Vincent Van Gogh once claimed that the 17th-century Dutch painter Frans Hals used 27 shades of black. I think that Scott Pask, the set designer forMacbeth, may have Hals beat. I'm exaggerating, of course: until I see all the elements of the set in place on the Beaumont stage I won't be able to make an exact reckoning. But there's no question that a panoply of dark hues will be part of this Shakespearean evening. 

"We were inspired by the text," Pask told me the other day. He was referring to the many lines in the tragedy that mention darkness. To take but one example: in Act 2, Scene 4, Rosse says, "By th' clock 'tis day, And yet dark night strangles the travelling lamp." Pask continued: "Jack [O'Brien] and I talked about the play's nightmarish quality: that was another starting point." 

"Another huge part of my inspiration,"added Pask -- who won his first Tony award for The Pillowman and his next for his work on The Coast of Utopia at LCT -- "was the size of the Beaumont stage itself. The advantage of how it's configured is that you can achieve these vast panoramas using the upstage but achieve intimacy when you focus on the downstage thrust."

[COLLECTED DATA]:
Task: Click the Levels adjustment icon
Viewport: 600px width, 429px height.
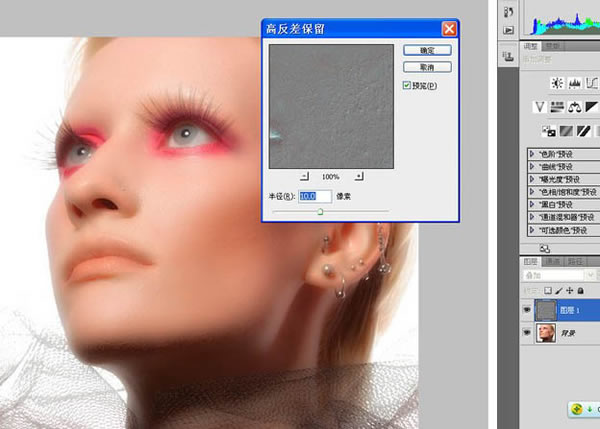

[EXERCISE TASKS]:
1. In the passage on Scott Pask's set for Macbeth, which production won Pask his first Tony award?
2. Continue the passage on Scott Pask's set for Macbeth from its final sentence.

[ANSWERS IN ORDER]:
1. The Pillowman

2.
Just what covers the downstage area may be what most intrigues theatergoers of a mystical or historical bent. "We've created a disc on which talismanic symbols are engraved. In this choice, we were inspired by Dr. Dee. Not literally by his words so much as by his writings." 

Don't worry if Dr. Dee sounds like some rapper you are ashamed you haven't heard of. Pask is referring to John Dee, born in 1527 and died in 1608 or 1609, who is Wikipedia'd as a "a Welsh mathematician, astronomer, astrologer, occultist, navigator, imperialist, and consultant to Queen Elizabeth I." Pask enumerates: "In a creative meeting, as we were planning the 'Macbeth' production, [the costume designer] Cathy Zuber and I were talking to Jack about Dr. Dee. The more we spoke about him, the more his life and learning inspired us as we came up with our designs." 

But don't worry: in order to appreciate the Macbeth set, you don't have to be as learned as Dr. Dee or as immersed in arcana as he was or believe, as he did, that God's creation is an act of numbering.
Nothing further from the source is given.